Tayamum adalah keringanan (rukhsah) yang diberikan dalam Islam bagi mereka yang tidak dapat menggunakan air karena kondisi kesehatan yang tidak memungkinkan atau jika penggunaan air justru akan memperparah penyakit. Di RS Cahaya Sehat, petugas bimbingan rohani selalu siap memberikan pendampingan mengenai cara bersuci di lingkungan rumah sakit. Media utama yang digunakan dalam proses ini bukanlah tanah berdebu yang kotor, melainkan debu yang menempel secara tipis pada permukaan yang bersih.

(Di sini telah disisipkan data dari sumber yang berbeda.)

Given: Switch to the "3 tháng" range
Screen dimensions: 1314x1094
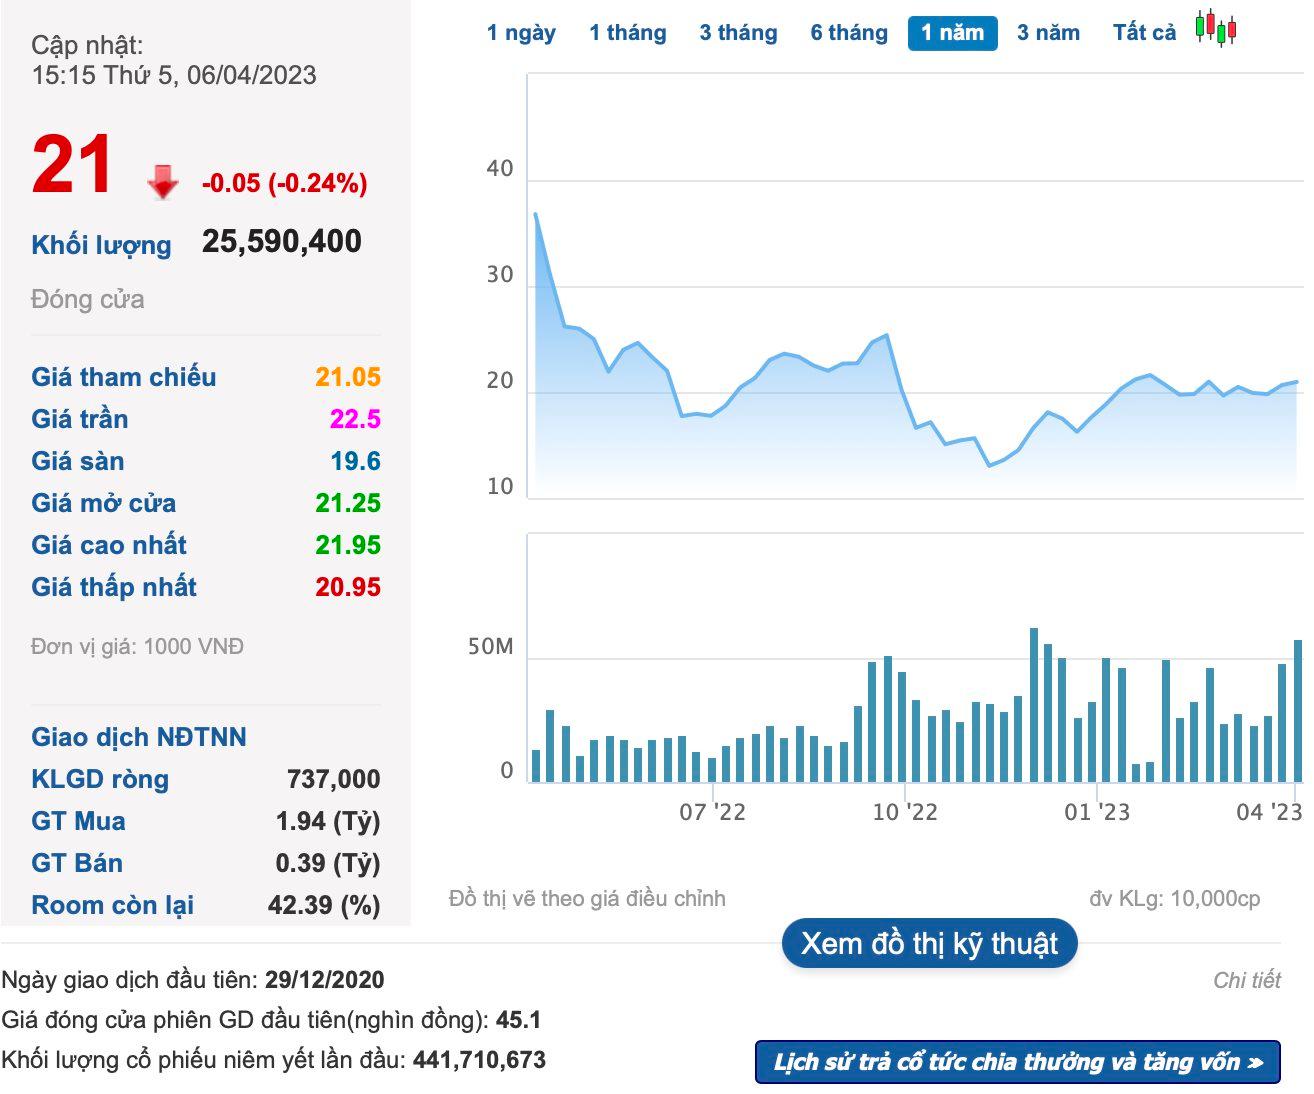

Hal ini memungkinkan pasien untuk tetap merasa suci tanpa air meskipun mereka sedang dalam perawatan intensif.
Prosesi ini dimulai dengan niat yang tulus di dalam hati untuk menghilangkan hadas kecil agar dapat melaksanakan shalat. Pasien yang berada di kasur dapat mencari debu bersih pada permukaan yang tidak terkontaminasi najis, seperti dinding rumah sakit, meja di samping tempat tidur, atau bahkan bantal yang telah dipastikan kebersihannya. Langkah pertama adalah menepukkan kedua telapak tangan ke permukaan tersebut secara perlahan. Setelah itu, telapak tangan ditiup sedikit agar debu yang menempel tidak terlalu tebal, lalu diusapkan ke seluruh wajah secara merata satu kali.
Langkah berikutnya adalah mengusap kedua tangan hingga pergelangan. Di lingkungan RS Cahaya Sehat, edukasi ini disampaikan dengan sangat detail agar pasien tidak merasa kesulitan. Pasien cukup menepukkan kembali tangan ke permukaan debu di titik yang berbeda dari sebelumnya, lalu mengusap punggung tangan kanan dengan tangan kiri dan sebaliknya. Penting untuk diingat bahwa tayamum ini sangat ringkas dan tidak memerlukan pengulangan anggota tubuh seperti pada saat berwudhu dengan air. Kemudahan ini diberikan agar beban pasien tidak bertambah berat secara fisik namun batinnya tetap merasa tenang dan terhubung dengan Sang Pencipta.